PROBLEM STATEMENT: The answer should be each line of the records that contains the word "will"; please copy them all.

⁂

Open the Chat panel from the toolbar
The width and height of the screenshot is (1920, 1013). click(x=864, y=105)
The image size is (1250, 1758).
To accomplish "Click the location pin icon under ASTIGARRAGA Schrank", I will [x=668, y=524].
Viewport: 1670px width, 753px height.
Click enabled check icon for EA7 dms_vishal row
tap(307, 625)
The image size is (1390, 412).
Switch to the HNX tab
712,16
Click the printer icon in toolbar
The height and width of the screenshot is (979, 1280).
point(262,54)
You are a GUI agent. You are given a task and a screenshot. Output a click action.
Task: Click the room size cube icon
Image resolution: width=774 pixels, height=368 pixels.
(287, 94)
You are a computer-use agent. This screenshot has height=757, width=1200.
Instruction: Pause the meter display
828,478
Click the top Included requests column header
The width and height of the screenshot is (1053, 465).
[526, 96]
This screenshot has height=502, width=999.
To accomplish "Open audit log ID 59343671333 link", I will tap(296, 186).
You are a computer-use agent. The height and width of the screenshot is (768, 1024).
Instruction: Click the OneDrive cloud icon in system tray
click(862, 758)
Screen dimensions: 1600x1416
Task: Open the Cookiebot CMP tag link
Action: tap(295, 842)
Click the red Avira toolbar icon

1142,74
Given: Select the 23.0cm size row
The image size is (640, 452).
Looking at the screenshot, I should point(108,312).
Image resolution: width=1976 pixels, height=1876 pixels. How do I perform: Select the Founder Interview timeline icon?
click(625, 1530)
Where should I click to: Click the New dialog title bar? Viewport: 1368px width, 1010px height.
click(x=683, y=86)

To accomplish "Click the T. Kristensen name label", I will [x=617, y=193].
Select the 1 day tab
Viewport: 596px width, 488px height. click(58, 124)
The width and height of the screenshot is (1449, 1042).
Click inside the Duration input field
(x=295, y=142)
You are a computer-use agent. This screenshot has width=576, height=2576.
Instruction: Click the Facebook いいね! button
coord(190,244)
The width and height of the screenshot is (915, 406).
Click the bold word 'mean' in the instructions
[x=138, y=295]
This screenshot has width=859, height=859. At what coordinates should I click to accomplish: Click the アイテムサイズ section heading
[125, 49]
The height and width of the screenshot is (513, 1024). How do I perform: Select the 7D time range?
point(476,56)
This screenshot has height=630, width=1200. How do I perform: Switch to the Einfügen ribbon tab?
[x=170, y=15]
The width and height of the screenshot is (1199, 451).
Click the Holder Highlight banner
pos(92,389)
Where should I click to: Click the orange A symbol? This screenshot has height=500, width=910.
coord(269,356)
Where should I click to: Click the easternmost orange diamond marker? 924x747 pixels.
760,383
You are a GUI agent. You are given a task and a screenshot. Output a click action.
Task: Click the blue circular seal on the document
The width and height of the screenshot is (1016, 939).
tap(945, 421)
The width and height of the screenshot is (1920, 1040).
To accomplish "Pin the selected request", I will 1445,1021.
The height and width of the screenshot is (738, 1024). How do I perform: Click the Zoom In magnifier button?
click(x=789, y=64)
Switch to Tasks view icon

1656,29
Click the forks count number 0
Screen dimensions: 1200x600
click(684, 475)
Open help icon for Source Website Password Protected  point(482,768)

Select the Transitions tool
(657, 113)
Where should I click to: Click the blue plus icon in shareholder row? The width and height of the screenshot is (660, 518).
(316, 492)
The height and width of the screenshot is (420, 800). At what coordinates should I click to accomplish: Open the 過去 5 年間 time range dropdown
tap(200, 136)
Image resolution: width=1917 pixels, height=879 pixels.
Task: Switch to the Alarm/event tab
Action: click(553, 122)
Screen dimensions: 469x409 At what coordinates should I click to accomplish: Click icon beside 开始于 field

⁂

TASK OUTPUT:
To accomplish "Click the location pin icon under ASTIGARRAGA Schrank", I will [x=668, y=524].
To accomplish "Open audit log ID 59343671333 link", I will tap(296, 186).
To accomplish "Click the T. Kristensen name label", I will [x=617, y=193].
To accomplish "Pin the selected request", I will 1445,1021.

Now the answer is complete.